VP: Desde hace años te oí hablar, del temor a un cierto anti-intelectualismo que a veces cundía en los ambientes más directamente referidos a la pastoral, incluso en el clero. Ciertas ideas como que el pensamiento, el estudio y la reflexión nos alejan de la gente. Y que deriva en el doble drama de una pastoral sin pensamiento y de una teología poco vinculada a la acción pastoral. ¿Cómo ves hoy esta cuestión? ¿Qué vinculación sería deseable entre pensamiento teológico y pastoral en Argentina.

L.G.: Creo que en eso se ha avanzado mucho. Es una de las grandes características del andar de la teología y la pastoral desde el Vaticano II en adelante, en nuestro país y en América latina. Por algo en América latina han salido temas como la teología desde la praxis, desde el pueblo, etcétera. Se ha buscado unir la reflexión teológica con la práctica pastoral. Y es importante para que la práctica pastoral no sea puramente empírica, lo que sería como dar recetas a un enfermo y no comprender la enfermedad. Creo que en eso hemos ganado aunque siempre se puede avanzar más. tampoco puede intelectualizarse la realidad. Pensar la acción no es algo simple. Se corre el riesgo de querer planificar la acción, que tiene su propia libertad porque depende de factores que no son simplemente los planificadores. Al juntar teología y pastoral hay que cuidarse de no querer ser extremadamente puntilloso en programar todo, y dejar un juego a la improvisación, a la libertad. Creo que eso lo tiene el argentino, hasta en demasía a veces: prefiere dejar algo al juego de la improvisación. Es como en el fútbol: algunos no quieren tener directores técnico, y otros creen que todo está en el técnico. Hay que planificar el juego, pero también hay que dejar la iniciativa al que juega para crear en el momento.

VP: Mi preocupación es que el mundo contemporáneo requiere mayores niveles de complejidad para ser comprendido en sus procesos sociales, culturales, etcétera, y si bien no puede pretenderse que la formación teológica dé cuenta de toda la realidad, sí que pueda ofrecer mínimos elementos de comprensión y de aproximación de esos fenómenos tan complejos.

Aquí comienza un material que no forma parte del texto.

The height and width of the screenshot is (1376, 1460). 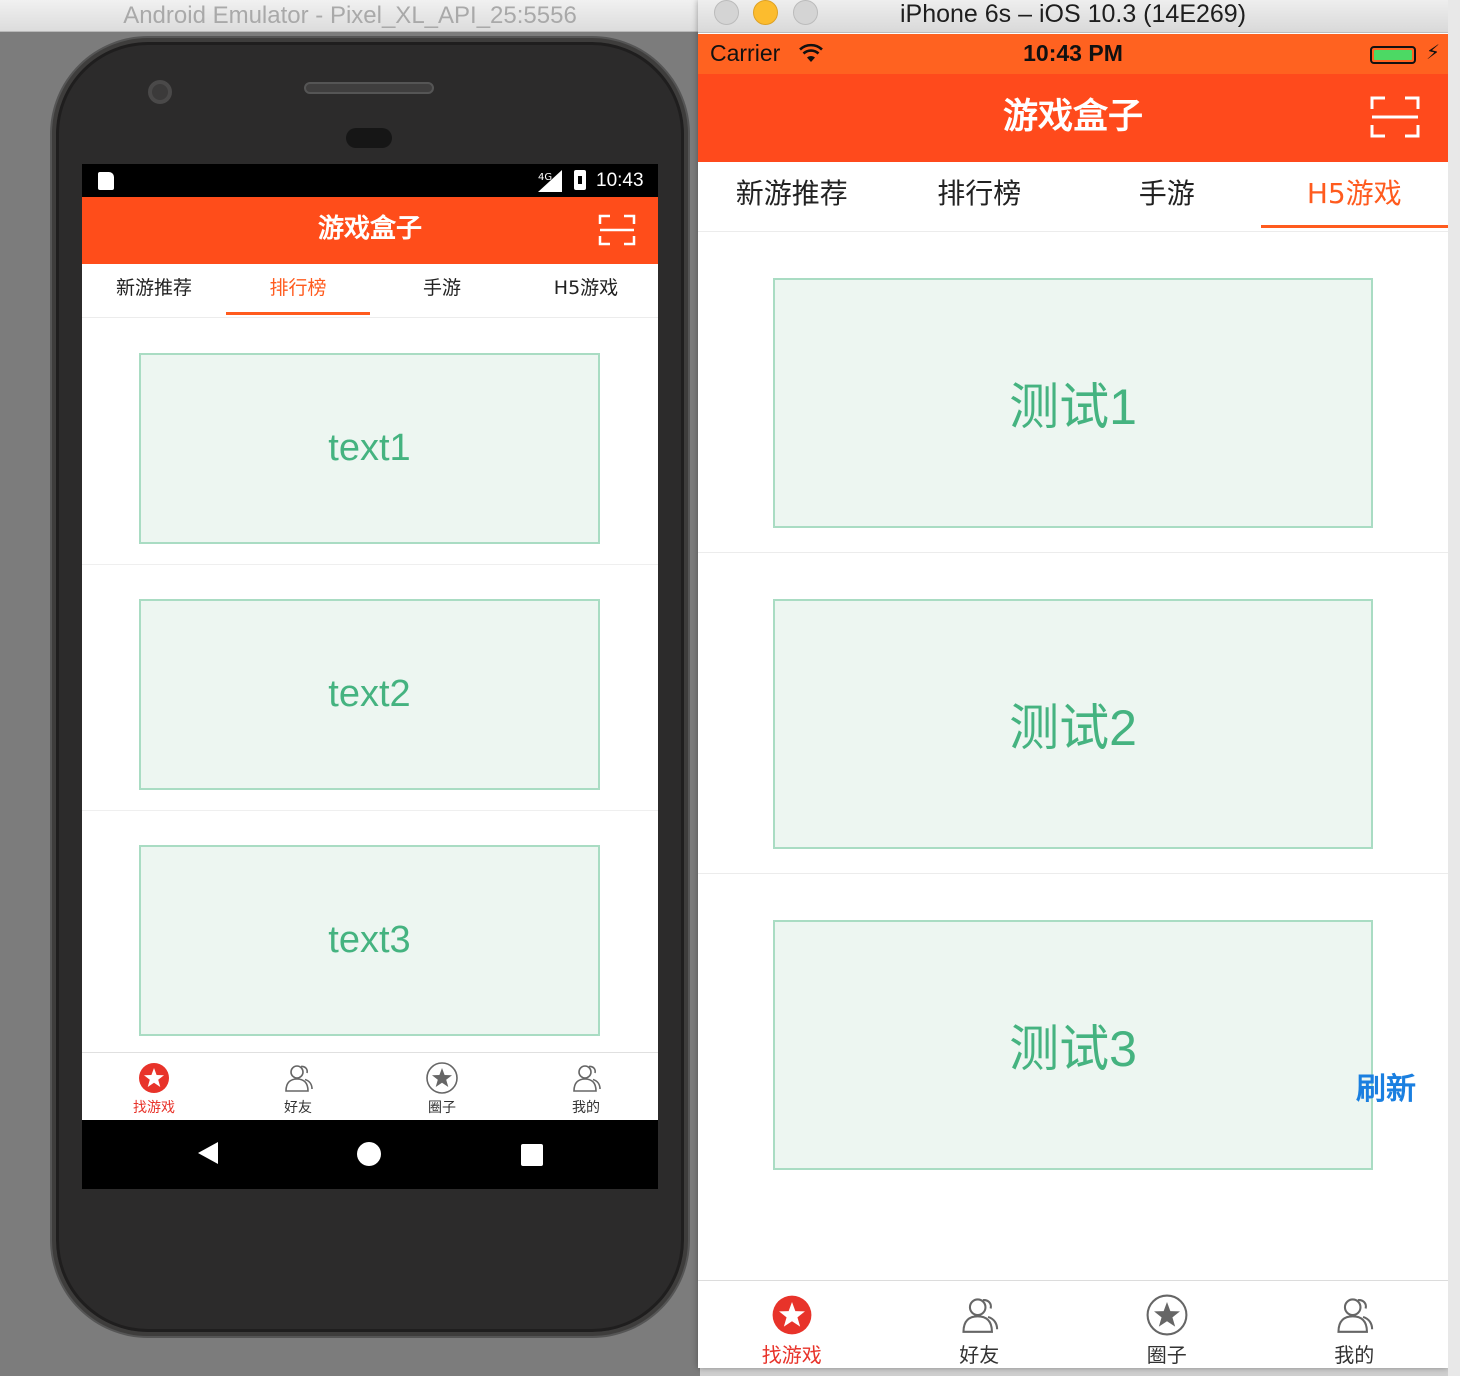 I want to click on list-item: 测试2, so click(x=1073, y=714).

L.G.: Así como hay una globalización de la economía, de la información y de la cultura, hay también una globalización de las disciplinas del pensamiento. Ahora debe pensarse en la propia disciplina sin pensar en lo que es estrictamente teológico, sino accediendo a un conjunto de disciplinas distintas: la estética, la economía, la moral. Son campos muy vastos que exigen un particular esfuerzo.

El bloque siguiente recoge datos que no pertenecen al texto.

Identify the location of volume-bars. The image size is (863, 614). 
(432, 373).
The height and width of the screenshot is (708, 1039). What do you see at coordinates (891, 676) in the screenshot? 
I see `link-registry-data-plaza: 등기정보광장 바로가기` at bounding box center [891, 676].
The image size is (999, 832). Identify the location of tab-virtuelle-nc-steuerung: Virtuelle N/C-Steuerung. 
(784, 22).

VP: ¿Quisieras agregar algo más?

L.G.: Sí. Me parece importante todo lo que uno podría hacerse a nivel de vínculos. Por ejemplo a nivel familia: uno de los puntos críticos es las dificultades en los vínculos familiares; la familia presenta un interrogante fuerte, hoy en día, y en nuestro país todavía hay sentido de familia; en otros países eso se ha disgregado más. Pero también los vínculos sociales. En nuestro país el tejido social está roto. ¿Cómo recrear los vínculos sociales? De una lucha de clases pasamos de un dominio de un sector sobre el conjunto de la población. ¿Cómo crear ahí vínculos? Y sobre todo creo que en Argentina la Iglesia tiene que abrirse y plantearse con decisión el tema de las vinculaciones interculturales: ya tenemos islámicos, orientales, el aporte asiático probablemente se incremente. Sería el momento que la teología argentina entre en el diálogo con las religiones de Asia. Eso ya no se puede postergar mucho. Vivimos una civilización intercultural, que tal vez sea el fenómeno fundamental de la globalización, más que el económico. Hay que hacer un esfuerzo en ese sentido: cómo vincular culturas distintas, porque toda la amenaza es de lucha. Es muy riesgoso. A dónde va la historia universal en este sentido, es un interrogante muy serio. Y cómo se va a ubicar América latina frente a ese panorama es un interrogante ante el cual ya hay que empezar a abrir los ojos.